Short problem: Swap "fuel pump" for "gas pump" in the material from the line with "Task: Click the fuel pump icon beside 167 mi" to the line with "Action: pyautogui.click(x=735, y=370)", and write out only those lines with nothing else altered. Leave the pictures out of your answer.

Extracted material:
** Begin **
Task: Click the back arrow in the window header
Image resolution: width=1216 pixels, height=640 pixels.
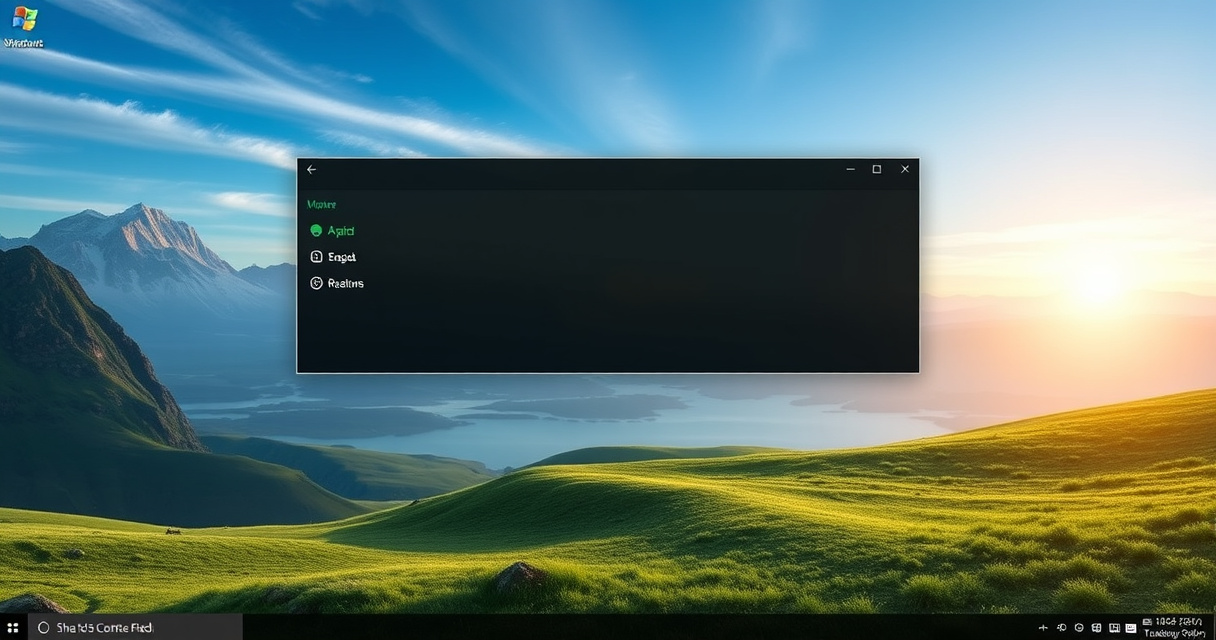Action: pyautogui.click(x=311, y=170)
** End **
** Begin **
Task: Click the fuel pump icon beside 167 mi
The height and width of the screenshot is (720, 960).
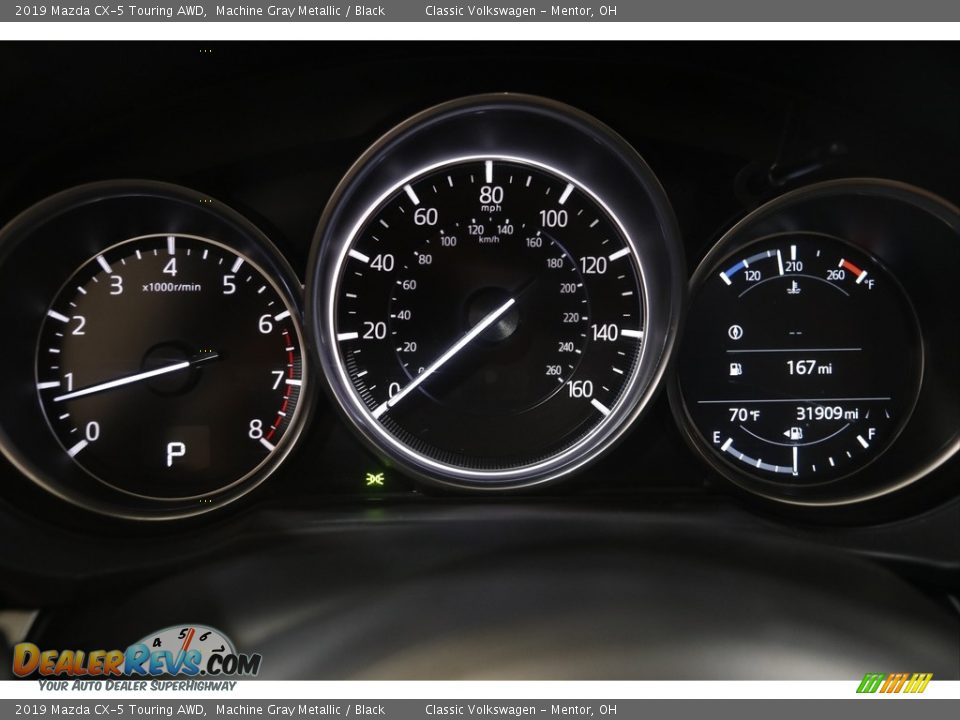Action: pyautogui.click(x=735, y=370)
** End **
Written answer:
Task: Click the gas pump icon beside 167 mi
The height and width of the screenshot is (720, 960).
Action: pyautogui.click(x=735, y=370)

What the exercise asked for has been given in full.